==== MATERIAL TO PROCESS ====

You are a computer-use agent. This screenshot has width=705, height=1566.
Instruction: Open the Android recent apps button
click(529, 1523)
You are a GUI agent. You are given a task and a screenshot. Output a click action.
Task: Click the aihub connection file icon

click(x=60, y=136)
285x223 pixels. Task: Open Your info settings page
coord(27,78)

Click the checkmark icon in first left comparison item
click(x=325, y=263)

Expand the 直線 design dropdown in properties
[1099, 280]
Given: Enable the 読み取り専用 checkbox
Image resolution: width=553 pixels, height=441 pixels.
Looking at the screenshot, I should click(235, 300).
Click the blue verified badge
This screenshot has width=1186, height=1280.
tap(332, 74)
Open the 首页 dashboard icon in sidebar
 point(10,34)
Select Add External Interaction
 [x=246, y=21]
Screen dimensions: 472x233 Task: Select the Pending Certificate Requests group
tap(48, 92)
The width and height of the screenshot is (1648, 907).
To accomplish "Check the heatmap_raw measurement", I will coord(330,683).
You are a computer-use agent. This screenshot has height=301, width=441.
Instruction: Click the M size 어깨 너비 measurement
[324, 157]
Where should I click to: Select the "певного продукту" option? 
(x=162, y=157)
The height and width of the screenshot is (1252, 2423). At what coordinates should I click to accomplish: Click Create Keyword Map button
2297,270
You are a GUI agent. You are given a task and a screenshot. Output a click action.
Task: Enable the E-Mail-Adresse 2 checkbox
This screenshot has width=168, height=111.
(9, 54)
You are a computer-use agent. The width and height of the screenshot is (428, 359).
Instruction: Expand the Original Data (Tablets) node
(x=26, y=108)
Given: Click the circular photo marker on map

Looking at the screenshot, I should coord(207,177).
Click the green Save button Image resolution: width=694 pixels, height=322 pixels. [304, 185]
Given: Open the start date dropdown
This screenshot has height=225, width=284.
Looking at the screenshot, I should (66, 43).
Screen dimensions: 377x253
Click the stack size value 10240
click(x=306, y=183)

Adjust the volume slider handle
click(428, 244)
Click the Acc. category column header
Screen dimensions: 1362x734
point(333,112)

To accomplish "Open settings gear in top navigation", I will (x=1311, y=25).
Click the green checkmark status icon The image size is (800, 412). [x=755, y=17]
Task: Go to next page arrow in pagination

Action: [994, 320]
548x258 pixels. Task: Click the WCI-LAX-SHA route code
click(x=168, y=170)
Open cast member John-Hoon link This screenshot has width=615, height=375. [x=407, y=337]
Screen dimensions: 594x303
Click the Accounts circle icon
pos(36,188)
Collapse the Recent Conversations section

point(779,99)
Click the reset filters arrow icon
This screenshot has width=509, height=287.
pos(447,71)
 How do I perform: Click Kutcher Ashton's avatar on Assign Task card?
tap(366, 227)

====

CHALLENGE: Rewrite the listing above with "checkbox" changed to "check box" everywhere it occurs, leaving everything else unchanged.

REPLY TO THE EXERCISE:
You are a computer-use agent. This screenshot has width=705, height=1566.
Instruction: Open the Android recent apps button
click(529, 1523)
You are a GUI agent. You are given a task and a screenshot. Output a click action.
Task: Click the aihub connection file icon

click(x=60, y=136)
285x223 pixels. Task: Open Your info settings page
coord(27,78)

Click the checkmark icon in first left comparison item
click(x=325, y=263)

Expand the 直線 design dropdown in properties
[1099, 280]
Given: Enable the 読み取り専用 check box
Image resolution: width=553 pixels, height=441 pixels.
Looking at the screenshot, I should click(235, 300).
Click the blue verified badge
This screenshot has width=1186, height=1280.
tap(332, 74)
Open the 首页 dashboard icon in sidebar
 point(10,34)
Select Add External Interaction
 [x=246, y=21]
Screen dimensions: 472x233 Task: Select the Pending Certificate Requests group
tap(48, 92)
The width and height of the screenshot is (1648, 907).
To accomplish "Check the heatmap_raw measurement", I will coord(330,683).
You are a computer-use agent. This screenshot has height=301, width=441.
Instruction: Click the M size 어깨 너비 measurement
[324, 157]
Where should I click to: Select the "певного продукту" option? 
(x=162, y=157)
The height and width of the screenshot is (1252, 2423). At what coordinates should I click to accomplish: Click Create Keyword Map button
2297,270
You are a GUI agent. You are given a task and a screenshot. Output a click action.
Task: Enable the E-Mail-Adresse 2 check box
This screenshot has width=168, height=111.
(9, 54)
You are a computer-use agent. The width and height of the screenshot is (428, 359).
Instruction: Expand the Original Data (Tablets) node
(x=26, y=108)
Given: Click the circular photo marker on map

Looking at the screenshot, I should coord(207,177).
Click the green Save button Image resolution: width=694 pixels, height=322 pixels. [304, 185]
Given: Open the start date dropdown
This screenshot has height=225, width=284.
Looking at the screenshot, I should (66, 43).
Screen dimensions: 377x253
Click the stack size value 10240
click(x=306, y=183)

Adjust the volume slider handle
click(428, 244)
Click the Acc. category column header
Screen dimensions: 1362x734
point(333,112)

To accomplish "Open settings gear in top navigation", I will (x=1311, y=25).
Click the green checkmark status icon The image size is (800, 412). [x=755, y=17]
Task: Go to next page arrow in pagination

Action: [994, 320]
548x258 pixels. Task: Click the WCI-LAX-SHA route code
click(x=168, y=170)
Open cast member John-Hoon link This screenshot has width=615, height=375. [x=407, y=337]
Screen dimensions: 594x303
Click the Accounts circle icon
pos(36,188)
Collapse the Recent Conversations section

point(779,99)
Click the reset filters arrow icon
This screenshot has width=509, height=287.
pos(447,71)
 How do I perform: Click Kutcher Ashton's avatar on Assign Task card?
tap(366, 227)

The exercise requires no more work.